一种抗体的碱性异构体分析

如图所示，CpB处理前后碱性峰均存在，且处理后碱性峰比例为7.8%，与处理前8.1%相比基本无差异，表明IgG1的C-末端Lys含量很少。

b. 细胞培养过程中铜离子浓度对IgG1抗体中碱性峰比例的影响

不同铜离子浓度下培养细胞生产抗体，抗体纯化后进行ICIEF检测，具体实验方法如下表：

培养容器 2L反应器 细胞株 (GS-) CHO-K1 基础培养基 CD培养基 培养时间 12天 铜离子浓度 400, 550, 750 and 1,000 nM 纯化方法 Protein A, 阳离子交换色谱、阴离子交换色谱

上图结果显示，随着铜离子浓度增加，酸性峰基本保持不变，而碱性峰含量增加明显，表明铜离子浓度影响了IgG1中碱性异构体的比例。

实验2 碱性异构体的表征

a. 碱性异构体分离

对3个批次的不同产品进行了ICIEF 分析，结果显示除去这3种碱性异构体（B1，B2，B3片段）外，没有新的异构体产生（见下图A）。为进一步了解这3种异构体，选取批次1的产品，使用pH-IEC方法分离收集3个峰，将收集的样品浓缩后使用1xPBS（PH7.4）置换样品中的buffer，然后使用ICIEF 分析样品纯度。收集到的样品纯度约为：B1,28%； B2，76%； B3，76%。（见下图B）

b. 使用RP-HPLC-TOF/MS分析3种碱性异构体(B1-B3)

样品还原处理：使用缓冲液（50mMTri-HCl, 3M 胍盐酸盐，PH8.3）将样品稀释至1 mg/ml，添加0.5 M DTT至终浓度为50 mM，75°C 孵育 5 min，使用RP-HPLC -TOF/MS分析。

+===+

* **练习题目**
[A] 下面三项说法是否与抗体碱性异构体一文相符？每项请答"是"或"否"，并引用文中起决定作用的原话：(i) CpB处理后碱性峰比例比处理前明显下降；(ii) 铜离子浓度增加时，酸性峰基本保持不变；(iii) 用pH-IEC方法收集到的B1样品纯度约为76%。
[B] 请从抗体碱性异构体一文的最后一句之后续写下去。
这些记录与正文内容并无关联。

+===+

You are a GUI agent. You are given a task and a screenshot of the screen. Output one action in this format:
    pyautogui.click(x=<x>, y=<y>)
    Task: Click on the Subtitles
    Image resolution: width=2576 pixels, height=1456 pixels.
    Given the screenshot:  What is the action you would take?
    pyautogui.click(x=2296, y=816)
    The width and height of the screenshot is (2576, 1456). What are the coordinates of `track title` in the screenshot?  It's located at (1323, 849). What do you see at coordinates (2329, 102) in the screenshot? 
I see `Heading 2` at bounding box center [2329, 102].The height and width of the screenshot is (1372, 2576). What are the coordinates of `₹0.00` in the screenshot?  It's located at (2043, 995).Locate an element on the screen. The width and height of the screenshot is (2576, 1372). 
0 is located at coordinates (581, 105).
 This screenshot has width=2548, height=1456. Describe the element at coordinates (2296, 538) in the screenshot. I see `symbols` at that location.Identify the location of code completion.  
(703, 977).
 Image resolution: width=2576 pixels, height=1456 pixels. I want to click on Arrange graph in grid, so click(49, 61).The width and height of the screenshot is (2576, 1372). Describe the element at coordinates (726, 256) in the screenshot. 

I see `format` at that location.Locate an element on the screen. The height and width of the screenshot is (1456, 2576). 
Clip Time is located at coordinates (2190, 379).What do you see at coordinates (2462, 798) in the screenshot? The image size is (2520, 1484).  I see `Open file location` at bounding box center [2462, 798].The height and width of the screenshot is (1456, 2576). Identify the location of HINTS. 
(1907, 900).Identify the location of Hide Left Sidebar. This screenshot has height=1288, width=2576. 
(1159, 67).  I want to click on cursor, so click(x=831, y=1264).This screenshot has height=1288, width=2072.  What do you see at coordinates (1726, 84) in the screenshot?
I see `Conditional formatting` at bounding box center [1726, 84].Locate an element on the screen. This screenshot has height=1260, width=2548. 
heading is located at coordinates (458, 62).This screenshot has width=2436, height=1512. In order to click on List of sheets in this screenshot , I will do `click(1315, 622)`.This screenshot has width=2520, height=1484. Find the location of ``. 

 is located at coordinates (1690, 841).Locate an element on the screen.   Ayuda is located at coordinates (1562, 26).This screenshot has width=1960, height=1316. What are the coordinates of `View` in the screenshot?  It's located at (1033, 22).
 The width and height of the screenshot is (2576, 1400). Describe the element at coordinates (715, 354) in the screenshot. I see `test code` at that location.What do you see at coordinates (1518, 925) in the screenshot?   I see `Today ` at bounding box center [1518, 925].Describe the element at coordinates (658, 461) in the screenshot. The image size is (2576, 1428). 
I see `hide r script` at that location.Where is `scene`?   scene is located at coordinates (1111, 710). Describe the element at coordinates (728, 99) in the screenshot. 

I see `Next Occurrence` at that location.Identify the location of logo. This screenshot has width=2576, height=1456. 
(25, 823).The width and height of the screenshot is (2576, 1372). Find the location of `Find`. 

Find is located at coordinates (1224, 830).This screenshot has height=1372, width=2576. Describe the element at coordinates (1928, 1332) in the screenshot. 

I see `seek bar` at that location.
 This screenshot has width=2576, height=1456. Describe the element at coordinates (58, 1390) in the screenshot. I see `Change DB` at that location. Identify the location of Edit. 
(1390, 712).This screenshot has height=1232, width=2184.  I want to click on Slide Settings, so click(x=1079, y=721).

+===+

* **参考答案**
[A]
(i) 否："处理后碱性峰比例为7.8%，与处理前8.1%相比基本无差异"
(ii) 是："随着铜离子浓度增加，酸性峰基本保持不变"
(iii) 否："收集到的样品纯度约为：B1,28%"

[B]
质谱结果显示这3种碱性异构体的轻链没有差异，但是重链差异明显。50,514 Da峰是理论重链峰，在50,514 Da峰前-57/58 Da处出现明显变化，推测-57/58 Da很可能是由于Pro酰胺化作用产生，据此推测B2只有一条重链发生了酰胺化，而B3的的两条重链均已酰胺化。结合B2和B3距离主峰的远近和B3的碱性强于B2，进一步印证了该结论。

c. 肽谱图分析3种碱性异构体(B1-B3)

为进一步确证B2和B3是由于Pro酰胺化造成的，将样品buffer置换为50 mM Tris-HCl（pH 8.3），然后按照1:10 (w/w)的比例将胰蛋白酶加入到样品中， 37°C 孵育4 h。取50μg经HPLC后进入质谱进行分析。

肽谱图显示，B1、B2和B3差异较大，尤其是在C-末端重链区。与C-末端SLSLPG肽链相比，B3的 SLSLP酰胺化肽链含量已经达到最高水平，相比B2只有大约一半的酰胺化肽段，结合B2和B3片段的高纯度和RP-HPLC-TOF/MS，进一步印证B2只有一条重链发生了酰胺化，而B3的的两条重链均已酰胺化。

此外，还有一些其他小的差异存在，见上面图谱中的数字箭头指示处，它们大多数是一些剪切下来的肽段，在B1、B2和B3中含量较高，见下表。峰2含有大量的片段，其中鉴定出来的一个片段包含有未被切除的N端信号肽序列Val-His-Ser (VHS)，该现象也曾有文献报道。峰3则可能是被胰蛋白酶水解时其中的糜蛋白酶活性非特异性裂解产生。B1中的峰5（上图未显示出来，洗脱峰在95min左右）则是来自重链的N端肽段环化，由于它在B1中的水平远高于B2和B3，说明环化的N端, 包含信号肽VHS的序列和一些剪切的片段是B1的主要成分。

实验3 12批中试条件（2L-2000L）下的产品中铜离子浓度与碱性峰百分比的线性分析

为验证该结果是否在规模放大时具有一致性，将工艺从2L放大到2000L。下图中样品来源于12个不同规模的反应器（2L-2000L)，工艺条件与之前铜离子实验尽可能保持一致。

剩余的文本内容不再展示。